* _O que fazer_
De acordo com a crônica a seguir, o que Baby do Brasil queria anunciar?

* _Texto do documento_
◇ ◇ ◇ ◇ ◇
MACETANDO O APOCALIPSE
Publicado em 16 de fevereiro de 2024
Por Jornal Do Dia Se
* Lelê Teles
“Canta uma pequena Eva pra mim agora”, gritou Baby do Brasil, metida num babydoll evangélico antissexy.
Baby queria anunciar o “fim da aventura humana na terra”.
Veveta, porém, disse que não: “eu vou cantar o macetando porque Deus tá mandando o macetando certo”.
A multidão, seminua, puxou o coro:
“De ladinho, coraçãozinho, joga beijinho pra quem tá filmando”.
E assim, alegremente, foi cancelado o apocalipse no carnaval de Salvador.
“Macetando, macetando, macetando.”
Corta para Brasília, um ano antes.
O ajudante de ordens, por trás de um vidro espelhado, apertou o rec da câmera.
Um diabo verdeamarelo gritou: “ação!”
E sete gárgulas, fardados, fizeram soar as trombetas, anunciando o fim dos tempos democráticos.
◇ ◇ ◇ ◇ ◇
* _Informações fornecidas_
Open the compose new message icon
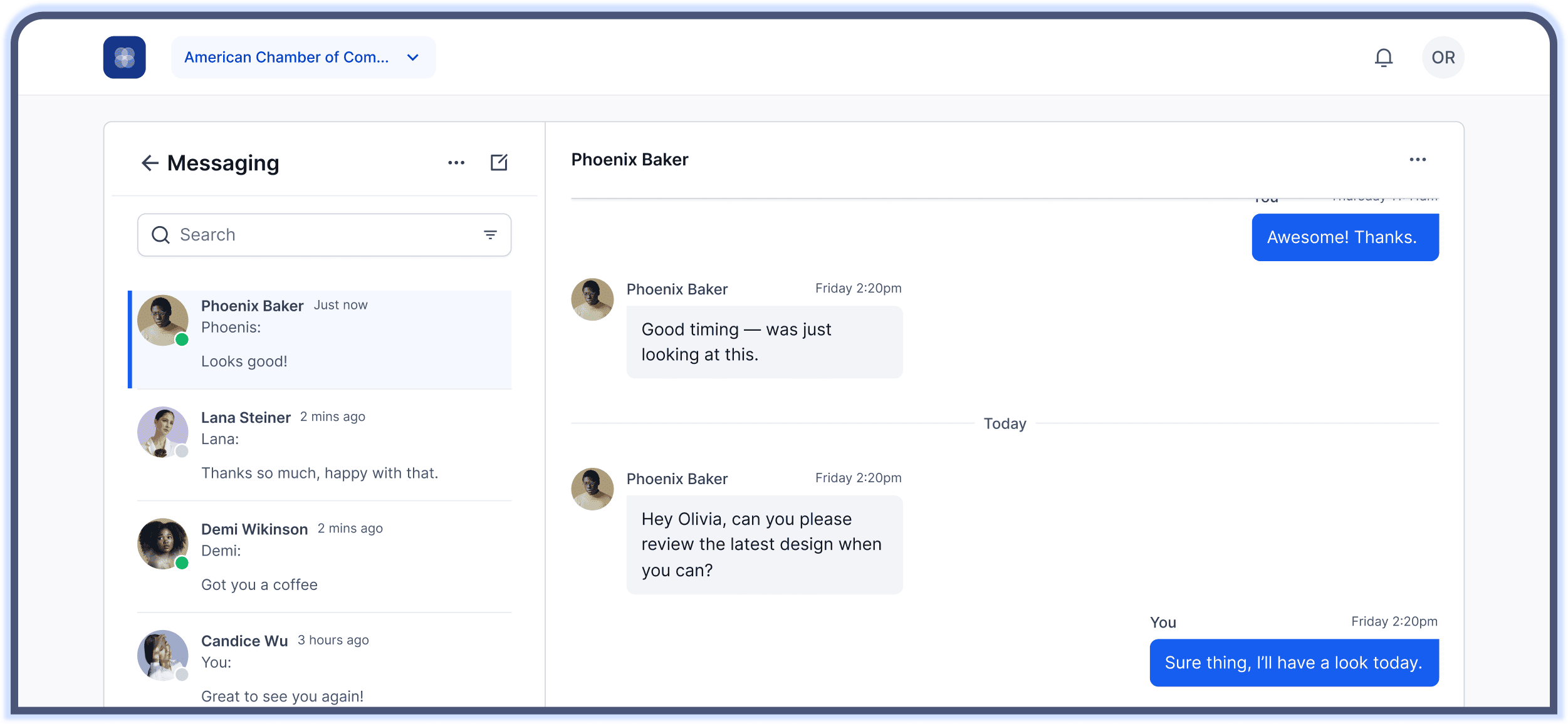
◇ ◇ ◇ ◇ ◇
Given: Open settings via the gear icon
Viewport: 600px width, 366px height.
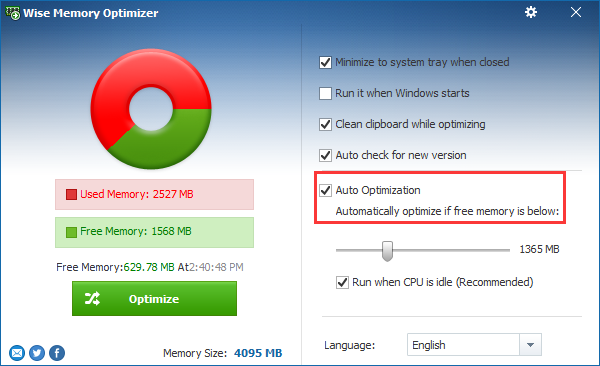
◇ ◇ ◇ ◇ ◇
* _Resultado da tarefa_
O “fim da aventura humana na terra”.